Romandaki karakterlerin hemen hepsi, nereye savrulduklarını bilmeden öylece yaşayıp giderler, ancak pek azı bunun farkındadır. Sözgelimi Tezel, romandaki en dolu karakter kanımca. Her ne kadar nihilist olduğunu düşünse de, yaşama karşın belli duyarlığı vardır ve yakalayamadığı değerlerin peşinden koşar sürekli. Bu, nihilist olmanın komünist olmaktan daha kolay olduğunu söylediği yerden dahi anlaşılıyor. Kolaycılığı seçmek değil, yakalayamadığı o değerlerden ötürü içten içe çektiği acıyı ört bas etmek istemesidir yaptığı. Tezel karakterine hayranlık duymamak gerçekten çok zor. Ülkede o yıllarda güzellik adına yapılan her mücadelenin boşa gitmesinin, götürülmesinin insanı nasıl da ruhsal bir cehenneme sürüklediğinin en büyük kanıtı Tezel. Bu yüzden sürekli kaçar ve kendini içkiye verir.

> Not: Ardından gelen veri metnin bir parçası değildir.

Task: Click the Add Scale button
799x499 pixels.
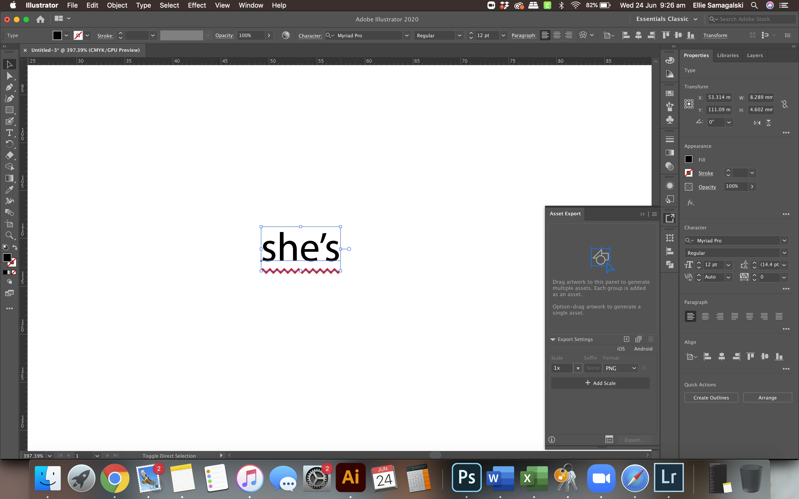Action: 600,383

Romanı okurken kendime sık sık, yazar Ağaoğlu'nun Aysel'mi yoksa Tezel'mi olduğunu sordum ve sonuç olarak da, en azından romanı yazdığı dönemlerde, Aysel'in olduğu kişi, Tezel'in ise olmak isteyip te olamadığı, çünkü Cumhuriyet ideallerinin kanına aşıladığı elitist ve sorumlu (kalkınan ülkesinin gelecek kuşakları açısından) aydın damgasından kurtulamadığından Aysel olarak kalmaya mahkum olduğu kanısına vardım.  
'Bir Düğün Gecesi' politik romanlarımızdan son ve en başarılarından birisi. Bu roman, malumunuz, 80 sonrasında yetişen apolitik gençlik için bir anlam ifade etmeyecektir. Ancak bu ülkede hala yakın tarihine ilgi duyan insanlar varsa, mutlaka okumalıdır bu kitabı. O yılları yaşamış ve politik bir hayat görüşüne sahip olup ta bu romanı okumamış insanlar için birşey demiyorum bile.